Texto citado:
______________________________

Señor y señora Depp

Algunas reacciones al resultado del juicio de Johnny Depp y Amber Heard dan la clave de la radicalización en algunos sectores del feminismo. Al saberse que el veredicto favoreció a Depp, y que el jurado consideró que Heard mintió sobre los abusos que había denunciado en un artículo en el Washington Post, se ha activado un mecanismo de solidaridad automática que busca minimizar los daños.

Estas actitudes militantes se resumen en dos posturas, según he podido apreciar en artículos y opiniones en redes sociales: seguir creyendo en la versión de Amber Heard a pesar de que no hay evidencias, o desestimar la importancia del juicio queriendo reducirlo a las peleas domésticas de dos millonarios de Hollywood. Una especie de Guerra de los Rose o de Señor y señora Smith que no vale la pena tomarse en serio.

Esta actitud sorprende, pues el propio movimiento MeToo nació como consecuencia de las denuncias sobre los abusos cometidos por el productor Harvey Weinstein a muchas mujeres en la industria del cine. ¿Por qué esas denuncias, que demostraron ser ciertas, sí pudieron ser utilizadas como energía movilizadora para el feminismo global, mientras que lo sucedido entre Amber Heard y Johnny Depp sería apenas un episodio insustancial de "la vida de los ricos y famosos"?

______________________________

Ejemplos de localización en pantalla:
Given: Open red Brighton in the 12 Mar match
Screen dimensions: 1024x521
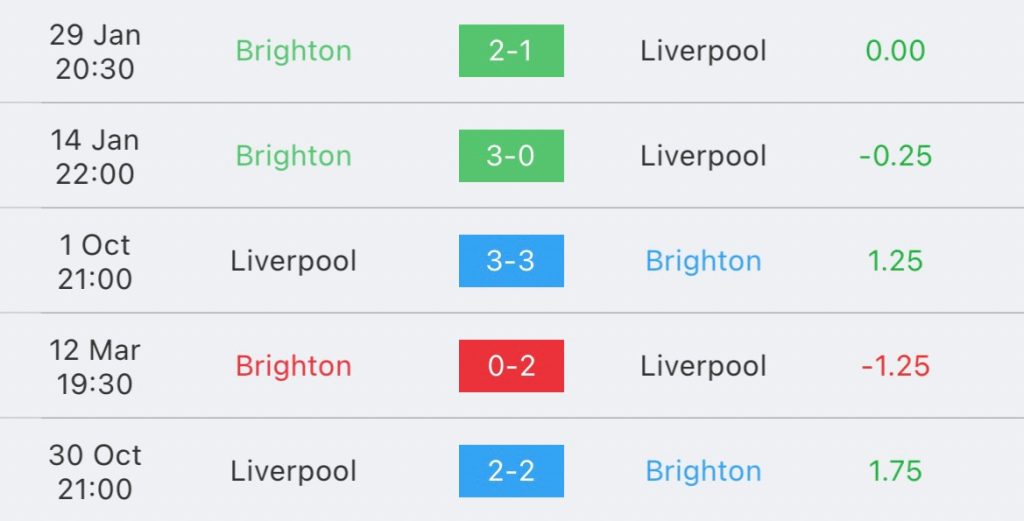Looking at the screenshot, I should 293,367.
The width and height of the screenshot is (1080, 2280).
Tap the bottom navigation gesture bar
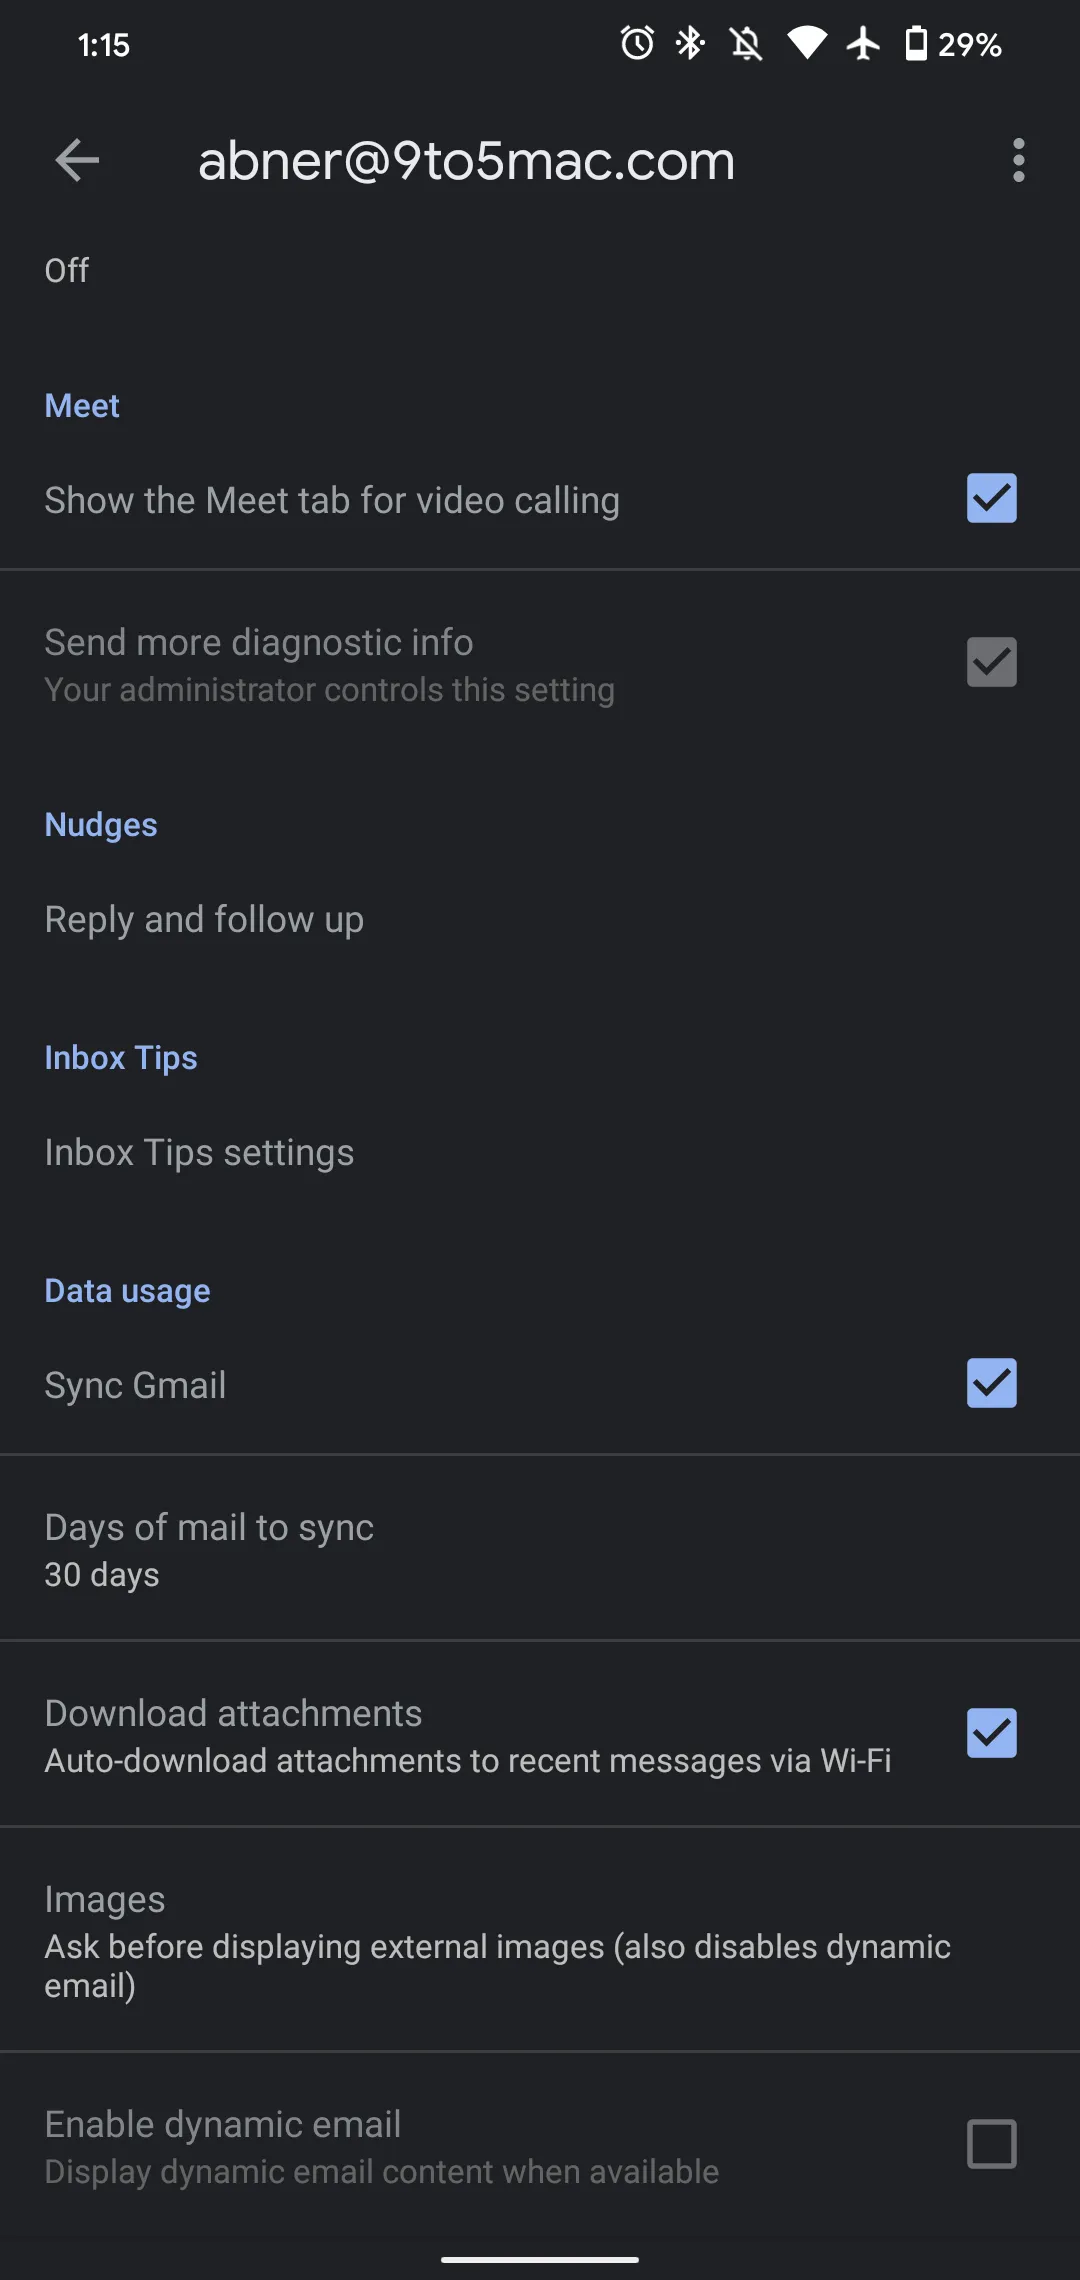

______________________________

Ejercicios por resolver:
- A) Según el texto citado, ¿a raíz de qué denuncias nació el movimiento MeToo?
- B) Copia fielmente el fragmento del texto citado que comienza en las palabras "Algunas reacciones al" y termina después de "minimizar los daños.".

Resultados esperados:
- A) Nació a raíz de las denuncias sobre los abusos cometidos por el productor Harvey Weinstein a muchas mujeres en la industria del cine.

- B)
Algunas reacciones al resultado del juicio de Johnny Depp y Amber Heard dan la clave de la radicalización en algunos sectores del feminismo. Al saberse que el veredicto favoreció a Depp, y que el jurado consideró que Heard mintió sobre los abusos que había denunciado en un artículo en el Washington Post, se ha activado un mecanismo de solidaridad automática que busca minimizar los daños.